Collection entries:
============================================================

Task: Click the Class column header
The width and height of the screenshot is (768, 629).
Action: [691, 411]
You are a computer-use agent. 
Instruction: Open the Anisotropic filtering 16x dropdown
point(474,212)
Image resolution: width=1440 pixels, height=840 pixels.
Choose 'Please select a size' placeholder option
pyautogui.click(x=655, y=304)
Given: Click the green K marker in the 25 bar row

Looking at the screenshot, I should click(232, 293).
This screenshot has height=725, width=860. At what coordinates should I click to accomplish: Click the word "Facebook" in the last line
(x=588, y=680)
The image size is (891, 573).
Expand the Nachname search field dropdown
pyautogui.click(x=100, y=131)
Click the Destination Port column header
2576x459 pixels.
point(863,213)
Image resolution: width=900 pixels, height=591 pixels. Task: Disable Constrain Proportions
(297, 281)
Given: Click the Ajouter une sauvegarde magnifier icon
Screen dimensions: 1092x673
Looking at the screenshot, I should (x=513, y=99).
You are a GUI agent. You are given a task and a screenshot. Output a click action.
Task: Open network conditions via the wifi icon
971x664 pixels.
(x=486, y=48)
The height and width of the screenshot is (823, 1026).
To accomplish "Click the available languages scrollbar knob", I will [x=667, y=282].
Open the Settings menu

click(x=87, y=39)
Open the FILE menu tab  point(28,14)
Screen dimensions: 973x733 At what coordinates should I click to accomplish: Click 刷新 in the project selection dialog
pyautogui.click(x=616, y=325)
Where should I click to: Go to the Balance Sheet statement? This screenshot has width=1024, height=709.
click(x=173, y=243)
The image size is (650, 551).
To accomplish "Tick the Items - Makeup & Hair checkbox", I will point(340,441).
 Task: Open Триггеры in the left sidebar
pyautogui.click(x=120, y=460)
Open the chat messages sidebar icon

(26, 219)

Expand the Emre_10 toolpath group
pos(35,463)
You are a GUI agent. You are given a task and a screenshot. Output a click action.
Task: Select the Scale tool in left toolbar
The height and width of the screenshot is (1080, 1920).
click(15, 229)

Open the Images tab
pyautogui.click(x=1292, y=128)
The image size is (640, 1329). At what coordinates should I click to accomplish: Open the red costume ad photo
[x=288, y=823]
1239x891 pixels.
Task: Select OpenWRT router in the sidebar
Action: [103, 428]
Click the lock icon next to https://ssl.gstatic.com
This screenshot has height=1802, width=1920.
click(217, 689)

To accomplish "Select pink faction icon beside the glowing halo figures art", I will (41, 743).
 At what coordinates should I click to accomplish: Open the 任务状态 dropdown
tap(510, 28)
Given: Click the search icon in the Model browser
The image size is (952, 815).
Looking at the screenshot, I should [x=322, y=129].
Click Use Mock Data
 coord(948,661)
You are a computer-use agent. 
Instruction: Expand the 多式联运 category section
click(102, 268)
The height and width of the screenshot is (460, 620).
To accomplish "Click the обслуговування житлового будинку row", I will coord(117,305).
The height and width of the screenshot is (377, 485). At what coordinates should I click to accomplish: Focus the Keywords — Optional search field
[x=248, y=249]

============================================================

▸ **STATED PROBLEM**
Recast the data above as a JSON list of strings, with one string for each line and no blank lines.

▸ **FULL RESPONSE**
[
  "Task: Click the Class column header",
  "The width and height of the screenshot is (768, 629).",
  "Action: [691, 411]",
  "You are a computer-use agent. ",
  "Instruction: Open the Anisotropic filtering 16x dropdown",
  "point(474,212)",
  "Image resolution: width=1440 pixels, height=840 pixels.",
  "Choose 'Please select a size' placeholder option",
  "pyautogui.click(x=655, y=304)",
  "Given: Click the green K marker in the 25 bar row",
  "Looking at the screenshot, I should click(232, 293).",
  "This screenshot has height=725, width=860. At what coordinates should I click to accomplish: Click the word \"Facebook\" in the last line",
  "(x=588, y=680)",
  "The image size is (891, 573).",
  "Expand the Nachname search field dropdown",
  "pyautogui.click(x=100, y=131)",
  "Click the Destination Port column header",
  "2576x459 pixels.",
  "point(863,213)",
  "Image resolution: width=900 pixels, height=591 pixels. Task: Disable Constrain Proportions",
  "(297, 281)",
  "Given: Click the Ajouter une sauvegarde magnifier icon",
  "Screen dimensions: 1092x673",
  "Looking at the screenshot, I should (x=513, y=99).",
  "You are a GUI agent. You are given a task and a screenshot. Output a click action.",
  "Task: Open network conditions via the wifi icon",
  "971x664 pixels.",
  "(x=486, y=48)",
  "The height and width of the screenshot is (823, 1026).",
  "To accomplish \"Click the available languages scrollbar knob\", I will [x=667, y=282].",
  "Open the Settings menu",
  "click(x=87, y=39)",
  "Open the FILE menu tab  point(28,14)",
  "Screen dimensions: 973x733 At what coordinates should I click to accomplish: Click 刷新 in the project selection dialog",
  "pyautogui.click(x=616, y=325)",
  "Where should I click to: Go to the Balance Sheet statement? This screenshot has width=1024, height=709.",
  "click(x=173, y=243)",
  "The image size is (650, 551).",
  "To accomplish \"Tick the Items - Makeup & Hair checkbox\", I will point(340,441).",
  " Task: Open Триггеры in the left sidebar",
  "pyautogui.click(x=120, y=460)",
  "Open the chat messages sidebar icon",
  "(26, 219)",
  "Expand the Emre_10 toolpath group",
  "pos(35,463)",
  "You are a GUI agent. You are given a task and a screenshot. Output a click action.",
  "Task: Select the Scale tool in left toolbar",
  "The height and width of the screenshot is (1080, 1920).",
  "click(15, 229)",
  "Open the Images tab",
  "pyautogui.click(x=1292, y=128)",
  "The image size is (640, 1329). At what coordinates should I click to accomplish: Open the red costume ad photo",
  "[x=288, y=823]",
  "1239x891 pixels.",
  "Task: Select OpenWRT router in the sidebar",
  "Action: [103, 428]",
  "Click the lock icon next to https://ssl.gstatic.com",
  "This screenshot has height=1802, width=1920.",
  "click(217, 689)",
  "To accomplish \"Select pink faction icon beside the glowing halo figures art\", I will (41, 743).",
  " At what coordinates should I click to accomplish: Open the 任务状态 dropdown",
  "tap(510, 28)",
  "Given: Click the search icon in the Model browser",
  "The image size is (952, 815).",
  "Looking at the screenshot, I should [x=322, y=129].",
  "Click Use Mock Data",
  " coord(948,661)",
  "You are a computer-use agent. ",
  "Instruction: Expand the 多式联运 category section",
  "click(102, 268)",
  "The height and width of the screenshot is (460, 620).",
  "To accomplish \"Click the обслуговування житлового будинку row\", I will coord(117,305).",
  "The height and width of the screenshot is (377, 485). At what coordinates should I click to accomplish: Focus the Keywords — Optional search field",
  "[x=248, y=249]"
]